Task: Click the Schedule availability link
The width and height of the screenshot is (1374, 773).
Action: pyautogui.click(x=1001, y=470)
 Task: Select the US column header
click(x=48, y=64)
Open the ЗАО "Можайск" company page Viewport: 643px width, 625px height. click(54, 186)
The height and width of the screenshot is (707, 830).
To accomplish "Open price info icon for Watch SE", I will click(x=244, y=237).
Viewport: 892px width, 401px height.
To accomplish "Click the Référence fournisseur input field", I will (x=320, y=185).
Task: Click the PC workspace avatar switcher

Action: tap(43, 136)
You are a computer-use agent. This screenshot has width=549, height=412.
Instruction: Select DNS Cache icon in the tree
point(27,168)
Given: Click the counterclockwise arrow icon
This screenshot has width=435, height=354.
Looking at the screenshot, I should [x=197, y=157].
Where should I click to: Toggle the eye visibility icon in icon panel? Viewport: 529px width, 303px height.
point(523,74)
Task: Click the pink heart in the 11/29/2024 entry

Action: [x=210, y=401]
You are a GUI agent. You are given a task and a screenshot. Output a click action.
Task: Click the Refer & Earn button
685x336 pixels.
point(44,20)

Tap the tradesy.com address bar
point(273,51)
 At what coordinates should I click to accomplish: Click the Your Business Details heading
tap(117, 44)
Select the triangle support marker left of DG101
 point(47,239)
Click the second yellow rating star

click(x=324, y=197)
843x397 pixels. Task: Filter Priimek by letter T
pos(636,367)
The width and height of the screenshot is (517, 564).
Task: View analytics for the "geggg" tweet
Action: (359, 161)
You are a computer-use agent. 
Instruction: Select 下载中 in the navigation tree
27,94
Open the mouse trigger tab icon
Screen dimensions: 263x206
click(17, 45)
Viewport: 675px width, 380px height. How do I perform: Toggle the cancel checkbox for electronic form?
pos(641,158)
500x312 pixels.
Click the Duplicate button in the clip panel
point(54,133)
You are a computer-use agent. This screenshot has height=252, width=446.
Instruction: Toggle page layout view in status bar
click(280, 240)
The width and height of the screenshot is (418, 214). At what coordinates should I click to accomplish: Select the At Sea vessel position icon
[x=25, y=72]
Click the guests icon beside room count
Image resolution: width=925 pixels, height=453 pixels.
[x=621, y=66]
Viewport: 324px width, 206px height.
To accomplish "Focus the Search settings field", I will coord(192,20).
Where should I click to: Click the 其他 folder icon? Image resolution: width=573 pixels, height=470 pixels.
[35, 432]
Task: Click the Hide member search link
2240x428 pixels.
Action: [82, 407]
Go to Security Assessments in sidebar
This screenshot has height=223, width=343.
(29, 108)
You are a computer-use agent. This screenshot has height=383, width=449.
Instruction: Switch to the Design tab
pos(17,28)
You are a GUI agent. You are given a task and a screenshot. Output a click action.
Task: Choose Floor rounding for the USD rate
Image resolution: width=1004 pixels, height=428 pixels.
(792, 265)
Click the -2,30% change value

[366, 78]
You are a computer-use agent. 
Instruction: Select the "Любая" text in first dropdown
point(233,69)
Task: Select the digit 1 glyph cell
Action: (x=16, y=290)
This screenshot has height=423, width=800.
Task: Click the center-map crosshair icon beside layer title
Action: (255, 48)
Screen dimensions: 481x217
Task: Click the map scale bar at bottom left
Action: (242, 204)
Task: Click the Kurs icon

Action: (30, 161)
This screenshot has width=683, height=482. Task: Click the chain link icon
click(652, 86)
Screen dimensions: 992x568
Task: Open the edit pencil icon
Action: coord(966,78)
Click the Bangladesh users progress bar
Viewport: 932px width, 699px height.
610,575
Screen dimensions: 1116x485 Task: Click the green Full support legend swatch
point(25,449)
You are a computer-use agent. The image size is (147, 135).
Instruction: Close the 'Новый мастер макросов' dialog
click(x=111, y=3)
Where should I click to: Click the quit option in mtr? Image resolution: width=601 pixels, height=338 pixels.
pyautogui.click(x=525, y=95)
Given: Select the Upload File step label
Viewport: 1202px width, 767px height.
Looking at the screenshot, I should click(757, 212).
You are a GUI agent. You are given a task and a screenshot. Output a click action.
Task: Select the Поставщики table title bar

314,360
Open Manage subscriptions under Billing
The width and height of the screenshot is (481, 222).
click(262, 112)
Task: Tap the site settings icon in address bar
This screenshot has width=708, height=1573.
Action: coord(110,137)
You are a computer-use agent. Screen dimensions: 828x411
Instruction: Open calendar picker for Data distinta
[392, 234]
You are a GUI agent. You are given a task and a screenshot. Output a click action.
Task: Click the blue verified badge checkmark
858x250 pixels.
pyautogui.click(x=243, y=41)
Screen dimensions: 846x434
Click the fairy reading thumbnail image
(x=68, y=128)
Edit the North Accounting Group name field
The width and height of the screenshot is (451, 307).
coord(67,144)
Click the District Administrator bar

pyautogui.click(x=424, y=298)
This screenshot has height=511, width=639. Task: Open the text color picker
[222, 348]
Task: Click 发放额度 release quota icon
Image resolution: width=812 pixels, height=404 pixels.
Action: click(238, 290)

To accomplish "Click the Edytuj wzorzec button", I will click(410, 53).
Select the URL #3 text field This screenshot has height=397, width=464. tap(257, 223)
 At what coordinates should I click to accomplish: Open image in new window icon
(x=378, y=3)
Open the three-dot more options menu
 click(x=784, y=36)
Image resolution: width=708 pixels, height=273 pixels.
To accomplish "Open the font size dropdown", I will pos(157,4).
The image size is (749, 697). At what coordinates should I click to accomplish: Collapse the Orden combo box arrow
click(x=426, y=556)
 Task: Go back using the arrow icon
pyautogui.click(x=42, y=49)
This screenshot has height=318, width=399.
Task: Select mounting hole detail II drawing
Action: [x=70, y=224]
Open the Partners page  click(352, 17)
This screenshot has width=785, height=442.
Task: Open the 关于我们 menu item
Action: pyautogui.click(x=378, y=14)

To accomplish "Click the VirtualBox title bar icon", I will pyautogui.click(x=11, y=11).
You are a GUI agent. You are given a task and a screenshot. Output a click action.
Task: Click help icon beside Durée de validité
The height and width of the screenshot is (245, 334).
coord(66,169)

+===+

ABOUT THIS TASK -
Check each line above for the string "settings" and copy those that have it.

OUTPUT FOR THIS TASK -
To accomplish "Focus the Search settings field", I will coord(192,20).
Task: Tap the site settings icon in address bar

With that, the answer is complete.